Because the corporate-sponsored social media attacks on her are misogynistic and awful. And they even come from the other Democrat candidate, despite his early campaign promise not to attack. Every day former senator and Secretary of State Hillary Rodham Clinton is called a bitch, blasted with sexual and violent imagery. There is shushing when she talks, telling her to stop interrupting, to stop talking too loud, or to stop being too shrill, or too, too! Then there is so much talk on how if it were just a different woman, things would be different. But that isn’t true either. As soon as favored “different woman” Elizabeth Warren spoke up agreeing with Hillary on some policy matters, the same violent vulgar terms and threats were lashed at Warren.

Because she thinks through issues (like the Iraq vote) and discusses her thinking transparently. Because she apologizes and says, “I wish I had done things differently.” This is something I’ve rarely heard another candidate do.

Because she stands on that wall.
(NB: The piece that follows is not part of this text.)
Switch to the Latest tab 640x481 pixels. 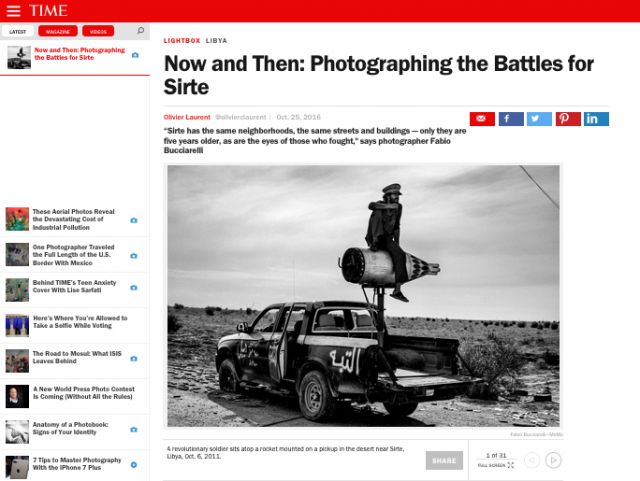tap(18, 31)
When I get sad or frustrated or feel invisible, I think of how many times Hillary has sat and smiled and heard her own ideas mansplained back to her some 25 years later (hello, health care!), how she is told to wait, to be quiet, to be less. I think of how she nods and says “forward,” and even works with those people for the things she wants. I want to be like that. I want my daughter to be like that. In my better days I am.

That’s why I’m voting for Secretary/Senator Hillary Rodham Clinton. We’d love to have her.